Never one to shirk hyperbole, Goal.com dropped a HASHTAG NEWSBOMB that exploded all over Twitter with the force of a…bomb. Roberto Martinez, former-Villa manager(ial favourite for about ten seconds) and current Wigan manager has been approached ‘through a third party‘ (a mandrill?) to see if he’d be interested in the Liverpool FC job.
Fenway Sports Group (FSG), the Reds’ American owners, made contact with Wigan boss Martinez last week through third parties and sources have described the Spaniard as the hot favourite to take over at Anfield after Dalglish was sacked on Wednesday.
This is a moment where I can make what I hope will be an interesting point about the football. Here goes.
By coincidence, today Zonal Marking’s Michael Cox wrote an intriguing post on Martinez’s transition to a 3-4-3 at Wigan, and how it transformed the club’s fortunes in the latter half of the season. What’s clear in reading Cox’s analysis is how essential having the right players in the right positions was in supporting his vision. For example, Cox quotes Martinez explaining the shift in his own words:
“It suits our players. When you’ve got a Jean Beausejour who is a specialist in that position, you take advantage of that. The back three gives you that. Then there’s the energy we’ve got in midfield, players who can play between lines like Shaun Maloney and Jordi Gomez.”

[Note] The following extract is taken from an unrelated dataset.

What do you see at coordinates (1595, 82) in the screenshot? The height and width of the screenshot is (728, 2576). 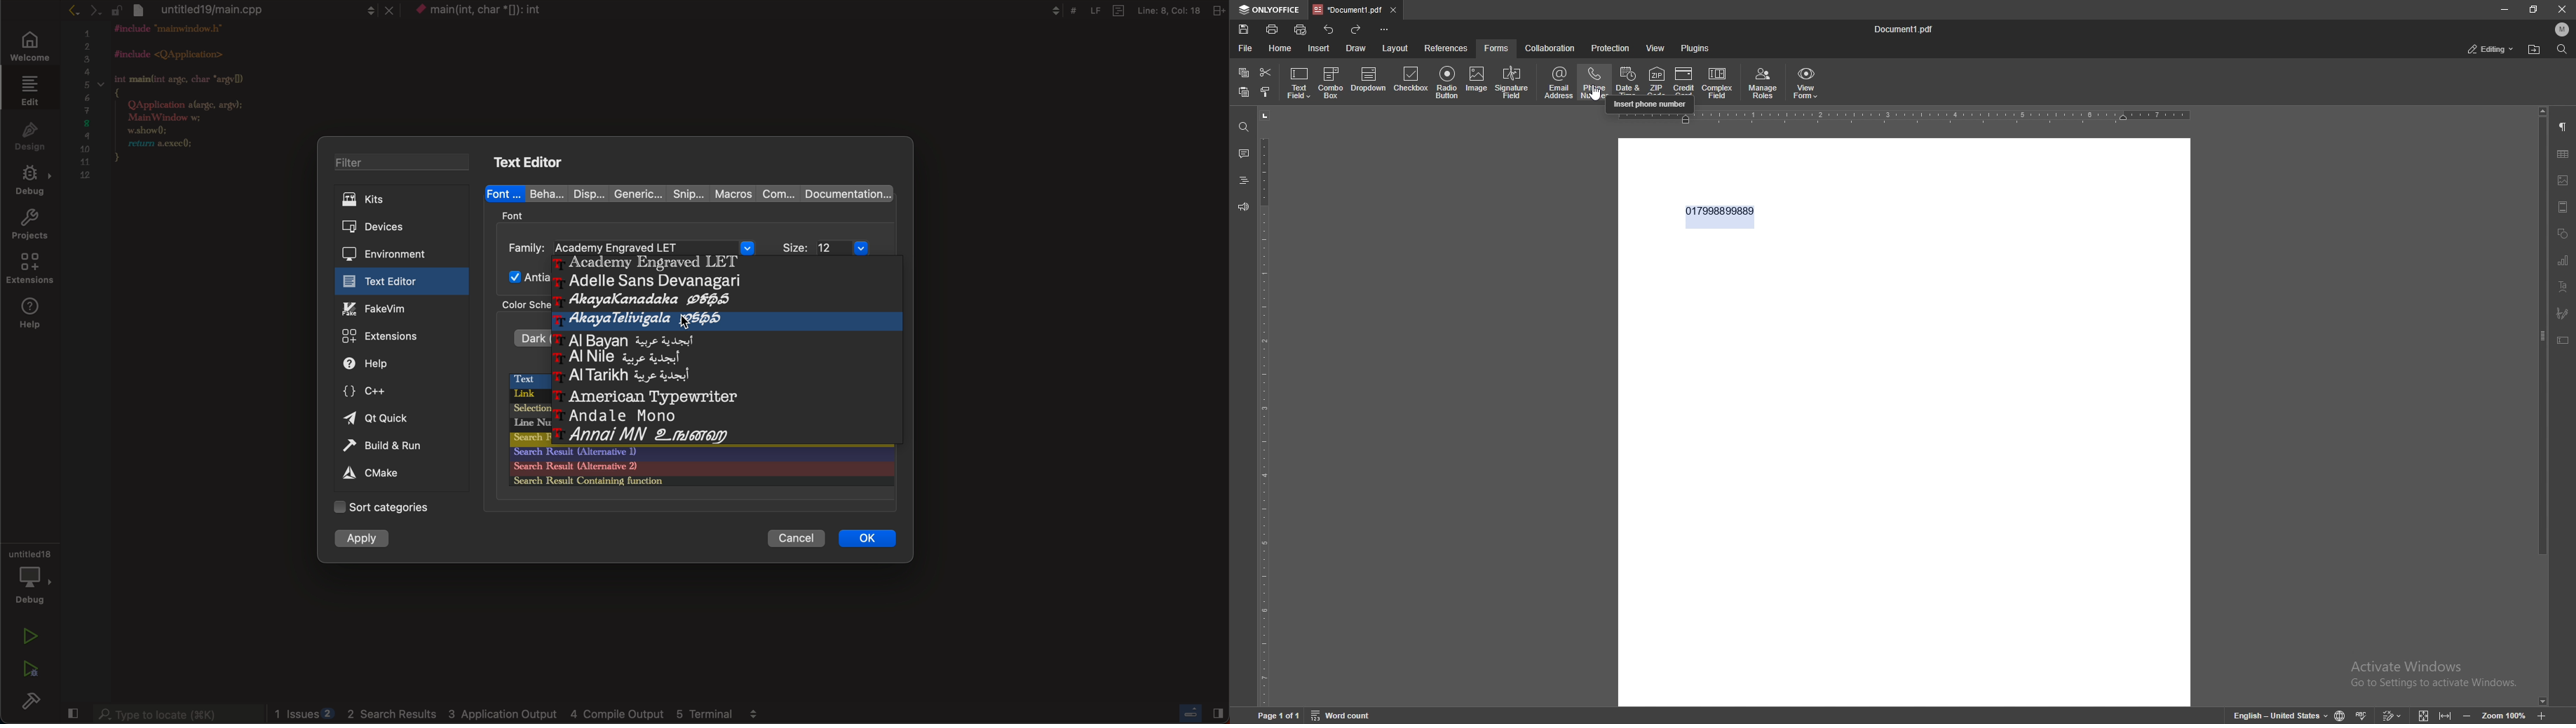 I see `phone number` at bounding box center [1595, 82].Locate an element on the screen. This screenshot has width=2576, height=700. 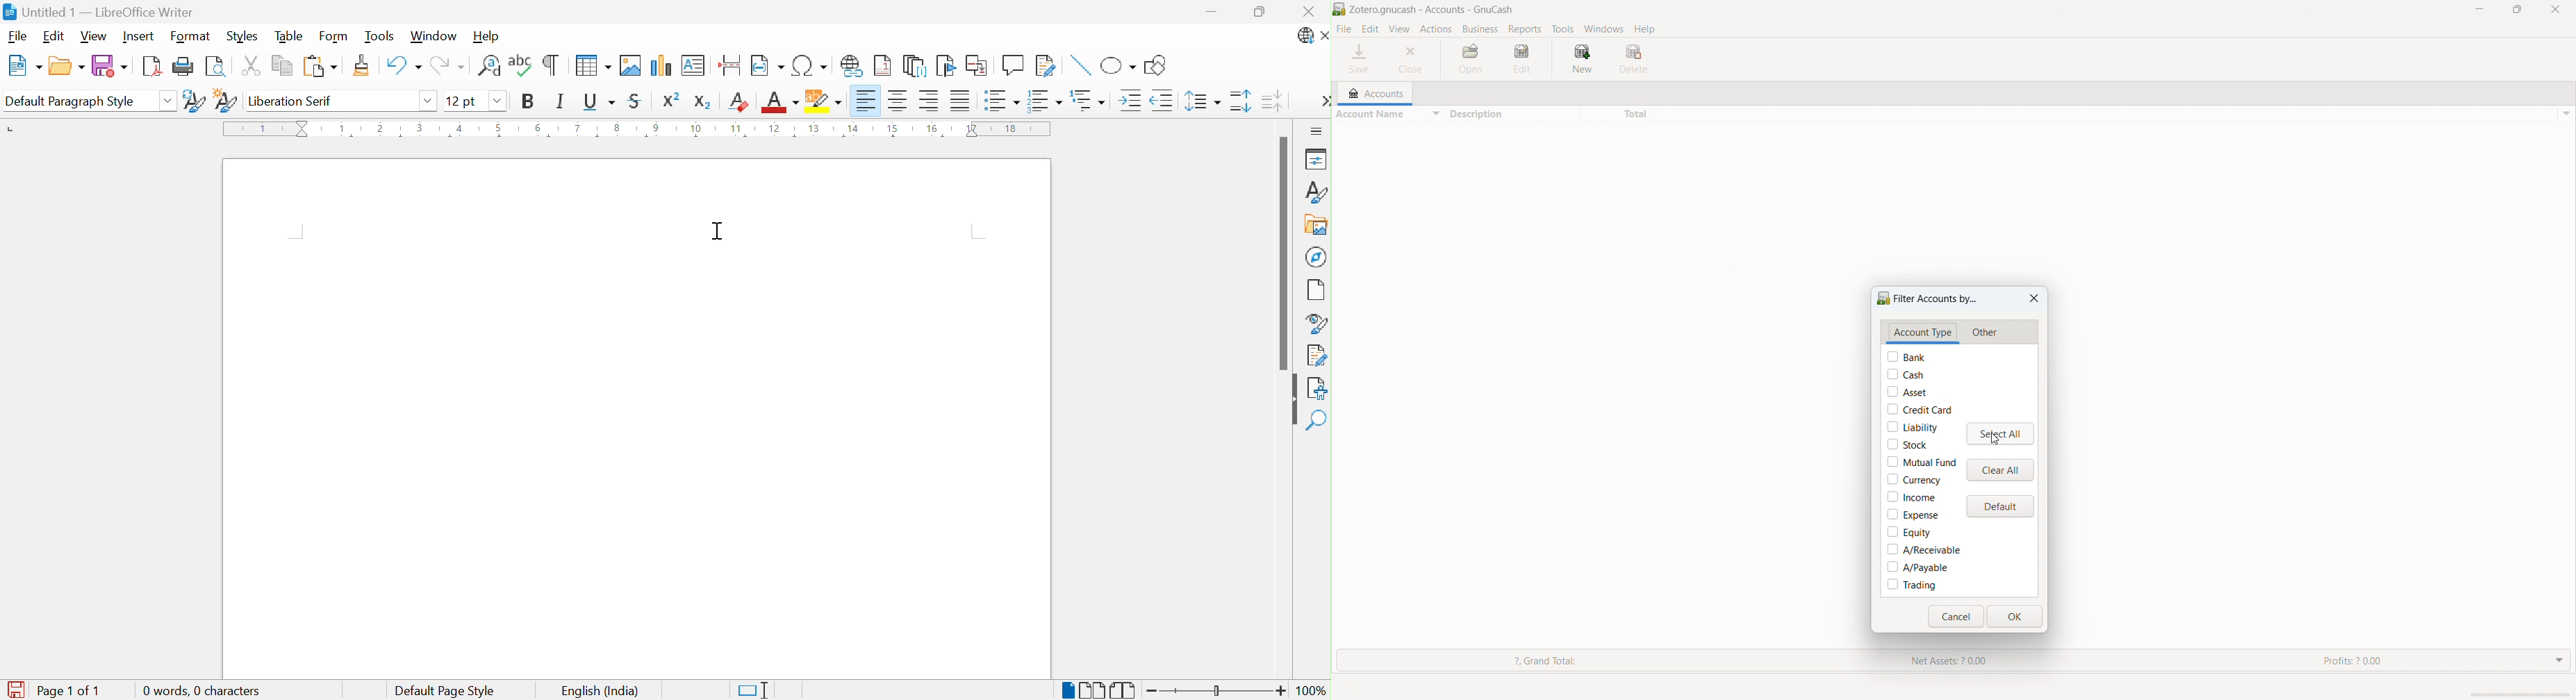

Italics mine. The tactical shift, enabled in part by the pick up of Beausejour in the January transfer window, allowed Wigan to pick up, as Cox notes, “27 points in 14 games.” The problem is before that, Wigan earned “16 points from 24 games.”
In other words, it took time and a half season of futility before Martinez could get the personnel in order to realize his ideal formational approach and allow Wigan to play above their ability and beat teams like Manchester United and Arsenal (and, in the process, effectively help Manchester City to their first title in 44 years).
Everything about Liverpool FC at the moment screams of a club in need of someone who can help these players play at and above their current collective ability, particularly, as Swiss Ramble pointed out a week ago, the club is still rebuilding after the disastrous Hicks and Gillett ownership period. Martinez is a very good manager, at the right club with the right personnel. Is LFC a fit? Perhaps, but if this story is to be believed (asterisk asterisk asterisk) the owners haven’t exactly signaled they’re taking their time making a careful decision in finding the best possible manager based on players, staff, etc. Will Liverpool have patience while Martinez rebuilds according to his tactical ideal?
I’ve been getting word today via my mysterious source (the tentacles of LFC reach far-and-wide) that some within the club believe that Henry and FSG do not in fact know what they’re doing, and that LFC is a “shambles” at the moment. Running around like chickens sans heads in finding a replacement for Dalglish should give Liverpool fans pause. Martinez is a very good manager, but appointing him shotgun wedding styles simply because of a successful-but-painfully-slow transition at Wigan doesn’t strike me as particularly good planning.